I don’t think I’ve ever heard anyone articulate this directly, but there’s a tendency in a lot of best practice literature to close the gap between fact and intention. Joshua Bloch’s advice to use make fields final whenever you can in Java is a good example. The traditional advice to make methods private whenever they are not used outside of a class is another.
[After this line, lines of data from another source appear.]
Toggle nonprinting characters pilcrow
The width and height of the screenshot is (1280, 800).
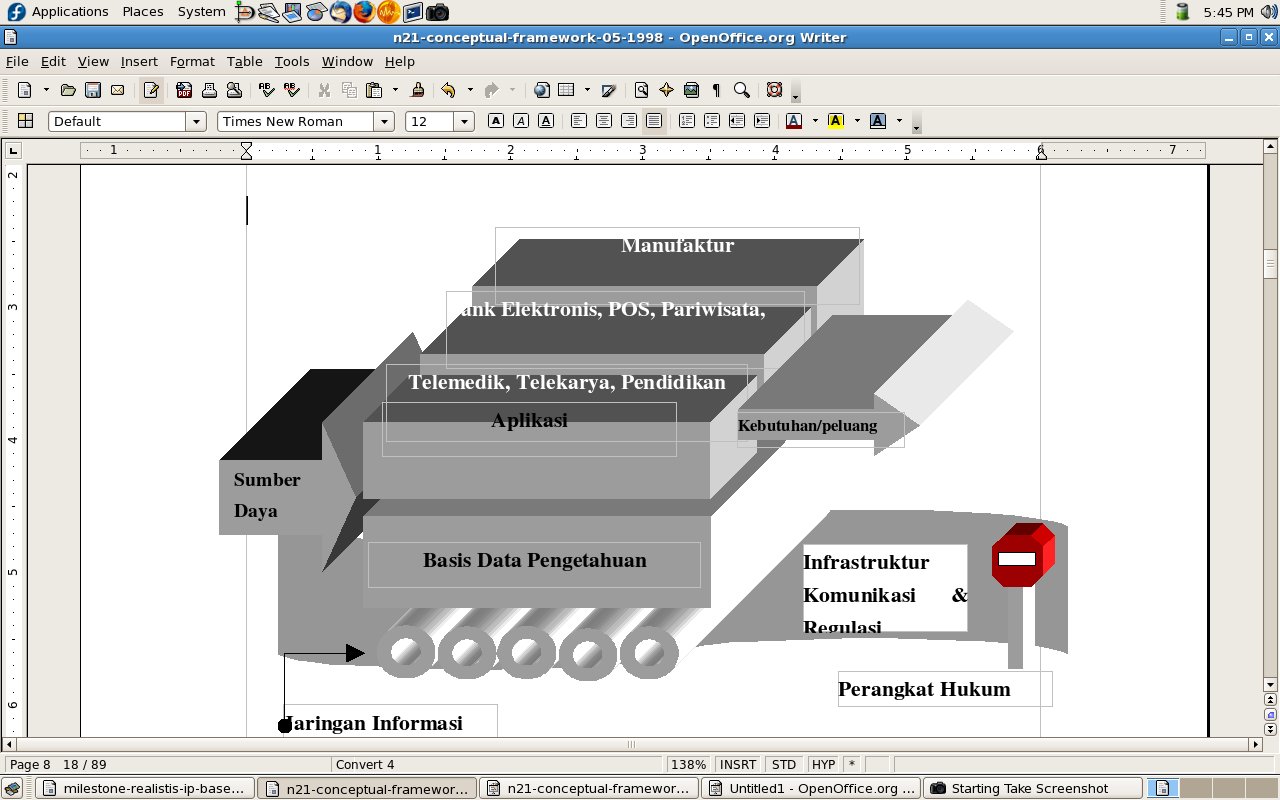(x=716, y=90)
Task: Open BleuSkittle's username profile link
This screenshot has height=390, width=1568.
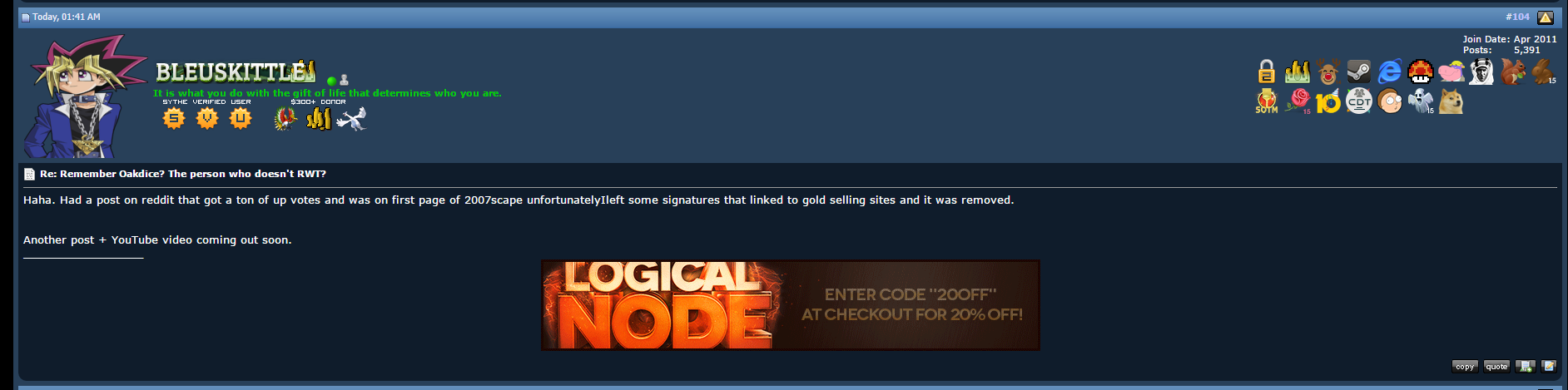Action: click(236, 72)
Part of me feels that closing the gap is a good practice but the fact is, there are holes in it. If you are developing a library or a framework, you do have to write code that may not reflect the facts of your code, but rather will reflect the facts of your code and the code that people write to use it or extend it. Beyond that, it might be overly conservative to reduce visibility of things that aren’t used beyond a particular scope. For instance, imagine a method that is used only by other methods of a class. We understand the invariant of the class and we see that the method could be public. We could make it private now, but that means that anyone who wants to make it public later would have to do some re-analysis to arrive at the answer that we have right now.
The Fact/Intention Gap is a very real thing. Whether we know it or not, we confront it every time we try to understand unfamiliar code. I think there’s only one way to solve it, and that’s to try to separate fact from intention in our languages and tooling. Imagine what it would be like if your IDE gave you a visual indicator for all methods which didn’t use instance data. If it did, you could use static on methods only when you want to indicate that the intention is to use them without an instance.
It seems that IDE developers are moving in this direction. I wonder if any language designers will follow suit.